January 10th, 2011

Recital

Second Chance Idol Week 1

Today is Tuesday... Monday... Friday... It doesn't even matter. They all feel the same, running together like blurry words before tired eyes. It is probably January or February. That is when this heavy weight settles into my head and pins me to my bed for weeks at a time. I sleep and read, hardly eat or speak. I don't want to see anyone, but I miss them all, and the irony of this makes perfect sense to my muddled mind.

"Take heart," they tell me, "chin up... It will get better... If you try harder you'll be happy... Think it and it will be so."
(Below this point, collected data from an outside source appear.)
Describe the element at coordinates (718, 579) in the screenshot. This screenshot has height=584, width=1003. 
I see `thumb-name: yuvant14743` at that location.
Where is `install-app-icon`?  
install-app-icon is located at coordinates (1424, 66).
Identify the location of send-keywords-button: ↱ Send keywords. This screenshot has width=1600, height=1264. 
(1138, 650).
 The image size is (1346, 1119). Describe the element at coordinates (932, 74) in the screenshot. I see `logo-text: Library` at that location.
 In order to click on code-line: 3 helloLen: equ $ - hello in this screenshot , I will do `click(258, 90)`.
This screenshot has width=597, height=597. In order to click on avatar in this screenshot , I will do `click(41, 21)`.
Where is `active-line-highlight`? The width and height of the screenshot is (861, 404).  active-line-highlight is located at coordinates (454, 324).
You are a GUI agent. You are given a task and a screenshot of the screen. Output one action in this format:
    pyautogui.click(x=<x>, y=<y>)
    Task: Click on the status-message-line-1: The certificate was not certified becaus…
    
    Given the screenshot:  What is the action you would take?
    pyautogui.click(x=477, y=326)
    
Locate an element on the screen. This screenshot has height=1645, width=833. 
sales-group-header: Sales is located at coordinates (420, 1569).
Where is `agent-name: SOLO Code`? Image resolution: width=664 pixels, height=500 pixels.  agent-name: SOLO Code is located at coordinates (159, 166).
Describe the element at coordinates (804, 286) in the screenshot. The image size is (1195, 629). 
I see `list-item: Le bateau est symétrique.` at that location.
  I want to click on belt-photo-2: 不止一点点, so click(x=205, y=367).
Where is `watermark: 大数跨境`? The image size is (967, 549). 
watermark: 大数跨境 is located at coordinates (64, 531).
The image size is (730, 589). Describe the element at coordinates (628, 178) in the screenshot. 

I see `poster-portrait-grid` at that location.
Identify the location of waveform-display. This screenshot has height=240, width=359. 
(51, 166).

My heart is gone, buried under my bedroom floor waiting for the sun's extended stay to return to me. I'd like to see them smile with a heavy head, lost heart, and aching bones. I'd like to see their happy faces move through life in slow motion, desperate for retreat. I'd like to see them think their way out of the prison of their own mind.

This is the valley of the shadow of death...

I pray once again to make it through alive.


This has been my Week 1 entry for Second Chance Idol over at therealljidol
This is a short piece highlighting what it is like to struggle with Seasonal Affective Disorder, a form of depression with which so many of us struggle. I am managing very well this year all things considered, but I wanted to illustrate what it has been like for me in the past in order to provide some insight, and hopefully a little understanding, into such a difficult condition.